- Assignment:
The listing below is to be output in its exact form.

- Supplied records:
*-*-*

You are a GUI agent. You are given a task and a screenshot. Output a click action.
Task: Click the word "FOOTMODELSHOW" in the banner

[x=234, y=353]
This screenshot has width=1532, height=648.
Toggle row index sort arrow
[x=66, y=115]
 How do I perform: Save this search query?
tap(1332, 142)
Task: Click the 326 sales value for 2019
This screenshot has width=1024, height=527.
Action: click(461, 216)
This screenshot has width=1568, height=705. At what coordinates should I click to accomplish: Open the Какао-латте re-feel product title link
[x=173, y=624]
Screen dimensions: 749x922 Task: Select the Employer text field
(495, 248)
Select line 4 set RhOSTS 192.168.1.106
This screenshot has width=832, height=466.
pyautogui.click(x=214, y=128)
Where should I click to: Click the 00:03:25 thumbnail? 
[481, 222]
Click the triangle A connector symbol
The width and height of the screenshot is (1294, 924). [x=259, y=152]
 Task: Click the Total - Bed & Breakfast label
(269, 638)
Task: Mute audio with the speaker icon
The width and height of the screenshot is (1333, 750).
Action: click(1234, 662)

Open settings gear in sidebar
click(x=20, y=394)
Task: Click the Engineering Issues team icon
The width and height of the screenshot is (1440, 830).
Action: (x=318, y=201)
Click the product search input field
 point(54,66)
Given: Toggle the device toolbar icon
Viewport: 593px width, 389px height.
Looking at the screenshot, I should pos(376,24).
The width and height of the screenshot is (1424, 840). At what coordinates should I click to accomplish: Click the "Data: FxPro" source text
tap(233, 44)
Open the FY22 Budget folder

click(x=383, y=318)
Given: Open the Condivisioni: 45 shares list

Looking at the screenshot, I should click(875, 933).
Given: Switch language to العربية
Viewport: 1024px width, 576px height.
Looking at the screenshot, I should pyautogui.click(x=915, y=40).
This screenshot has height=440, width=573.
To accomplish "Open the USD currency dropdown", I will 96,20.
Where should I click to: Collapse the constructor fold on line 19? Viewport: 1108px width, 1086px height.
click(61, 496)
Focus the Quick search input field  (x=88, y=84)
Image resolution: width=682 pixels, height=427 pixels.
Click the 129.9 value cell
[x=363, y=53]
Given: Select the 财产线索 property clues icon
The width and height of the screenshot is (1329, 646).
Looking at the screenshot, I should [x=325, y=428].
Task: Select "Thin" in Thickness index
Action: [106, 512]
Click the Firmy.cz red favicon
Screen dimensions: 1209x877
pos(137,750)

*-*-*

- Written solution:
You are a GUI agent. You are given a task and a screenshot. Output a click action.
Task: Click the word "FOOTMODELSHOW" in the banner

[x=234, y=353]
This screenshot has width=1532, height=648.
Toggle row index sort arrow
[x=66, y=115]
 How do I perform: Save this search query?
tap(1332, 142)
Task: Click the 326 sales value for 2019
This screenshot has width=1024, height=527.
Action: click(461, 216)
This screenshot has width=1568, height=705. At what coordinates should I click to accomplish: Open the Какао-латте re-feel product title link
[x=173, y=624]
Screen dimensions: 749x922 Task: Select the Employer text field
(495, 248)
Select line 4 set RhOSTS 192.168.1.106
This screenshot has width=832, height=466.
pyautogui.click(x=214, y=128)
Where should I click to: Click the 00:03:25 thumbnail? 
[481, 222]
Click the triangle A connector symbol
The width and height of the screenshot is (1294, 924). [x=259, y=152]
 Task: Click the Total - Bed & Breakfast label
(269, 638)
Task: Mute audio with the speaker icon
The width and height of the screenshot is (1333, 750).
Action: click(1234, 662)

Open settings gear in sidebar
click(x=20, y=394)
Task: Click the Engineering Issues team icon
The width and height of the screenshot is (1440, 830).
Action: (x=318, y=201)
Click the product search input field
 point(54,66)
Given: Toggle the device toolbar icon
Viewport: 593px width, 389px height.
Looking at the screenshot, I should pos(376,24).
The width and height of the screenshot is (1424, 840). At what coordinates should I click to accomplish: Click the "Data: FxPro" source text
tap(233, 44)
Open the FY22 Budget folder

click(x=383, y=318)
Given: Open the Condivisioni: 45 shares list

Looking at the screenshot, I should click(875, 933).
Given: Switch language to العربية
Viewport: 1024px width, 576px height.
Looking at the screenshot, I should pyautogui.click(x=915, y=40).
This screenshot has height=440, width=573.
To accomplish "Open the USD currency dropdown", I will 96,20.
Where should I click to: Collapse the constructor fold on line 19? Viewport: 1108px width, 1086px height.
click(61, 496)
Focus the Quick search input field  (x=88, y=84)
Image resolution: width=682 pixels, height=427 pixels.
Click the 129.9 value cell
[x=363, y=53]
Given: Select the 财产线索 property clues icon
The width and height of the screenshot is (1329, 646).
Looking at the screenshot, I should [x=325, y=428].
Task: Select "Thin" in Thickness index
Action: [106, 512]
Click the Firmy.cz red favicon
Screen dimensions: 1209x877
pos(137,750)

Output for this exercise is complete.